### Workshop B4 - Learning Theory

**Organizers:** Sébastien Bubeck (Microsoft Research, USA) - Lorenzo Rosasco (Massachusetts Institute of Technology, USA) - Alexandre Tsybakov (Université de Paris 6, France)

## Talks

No date set

## Random Moments for Compressive Statistical Learning

### Rémi Gribonval

### Inria - Rennes, France - remi.gribonval@inria.fr

We describe a general framework, {\em sketched statistical learning}, for memory-efficient large-scale learning. A low-dimensional {\em sketch} (a vector of random empirical generalized moments), that captures the information relevant to the considered learning task, is computed in one pass on the training collection. A near-minimizer of the risk is computed from the sketch using the generalized method of moments.

The framework is illustrated on sketched clustering, and sketched PCA, using empirical algorithms inspired by sparse recovery algorithms used in compressive sensing.

We provide theoretical guarantess to control the resulting generalization error, with sketch of size driven by an intrinsic measure of complexity of the learning task, which is independent of the volume of the training collection. Volume reductions of several orders of magnitude are demonstrated while preserving the overall learning quality.

Joint work with Nicolas Keriven (Université de Rennes 1, France), Yann Traonmilin (Inria - Rennes, France) and Gilles Blanchard (Universität Potsdam, Germany).

No date set

## The thresholding bandit problem : discrete and continuous setting

### Alexandra Carpentier

### Universitaet Potsdam, Germany - carpentier@math.uni-potsdam.de

In this talk we consider a specific combinatorial pure exploration stochastic bandit problem where the learner aims at finding actively in an online environment the set of actions whose means are above a given threshold, up to a given precision, and for a fixed time horizon. This problem is related to, yet different from, the so-called pure exploration bandit problem.

An optimal strategy for the discrete setting will be presented, and then an extension to a given non-parametric setting will be discussed - this is a natural setting for active level set detection, or active non parametric classification.

Joint work with Maurilio Gutzeit (Universitaet Potsdam), Samory Kpotufe (Princeton University) and Andrea Locatelli (Universitaet Potsdam).

No date set

## Online Learning, Martingale inequalities and Concentration

### Karthik Sridharan

### Cornell University, United States - sridharan@cs.cornell.edu

There is an inherent connection between martingale inequalities and online learning. We will see how to use this connection not only to establish adaptive bounds on regret but also to design efficient online learning algorithms that attain the said bounds on regret.

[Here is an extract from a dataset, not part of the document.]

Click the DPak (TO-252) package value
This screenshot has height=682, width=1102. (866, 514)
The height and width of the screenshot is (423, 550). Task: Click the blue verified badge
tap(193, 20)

On the other hand, this same connection between martingale inequalities and online learning shall be used to establish an equivalence between online learning and concentration inequalities for martingales.

For the first part of the talk of using martingale inequalities to design online learning algorithms, we use results first established by Donald Burkholder connecting martingale inequalities and existence of certain types of functions on the instance space which can then be used in the online learning algorithms to compute the predictions. We establish adaptive online learning algorithms for problems varying from ada-grad type bounds for online linear optimization to adaptive algorithms for matrix completion problems and for online regression. We will conclude the talk to showing that regret bounds imply martingale concentration statements which are often not easy to prove directly (for instance concentration in banach space).

Joint work with Dylan Foster, Alexander Rakhlin.

No date set

## Optimal algorithms for smooth and strongly convex distributed optimization in networks

### Francis Bach

### INRIA - ENS, France - francis.bach@ens.fr

In this work, we determine the optimal convergence rates for strongly convex and smooth distributed optimization in two settings: centralized and decentralized communications over a network. For centralized (\ie \emph{master/slave}) algorithms, we show that distributing Nesterov's accelerated gradient descent is optimal and achieves a precision $\varepsilon>0$ in time $O(\sqrt{\kappa_g}(1+\Delta\tau)\ln(1/\varepsilon))$, where $\kappa_g$ is the condition number of the (global) function to optimize, $\Delta$ is the diameter of the network, and $\tau$ (resp. $1$) is the time needed to communicate values between two neighbors (resp. perform local computations). For decentralized algorithms based on gossip, we provide the first optimal algorithm, called the multi-step dual accelerated (MSDA) method, that achieves a precision $\varepsilon>0$ in time $O(\sqrt{\kappa_l}(1+\frac{\tau}{\sqrt{\gamma}})\ln(1/\varepsilon))$, where $\kappa_l$ is the condition number of the local functions and $\gamma$ is the (normalized) eigengap of the gossip matrix used for communication between nodes. We then verify the efficiency of MSDA against state-of-the-art methods for two problems: least-squares regression and classification by logistic regression.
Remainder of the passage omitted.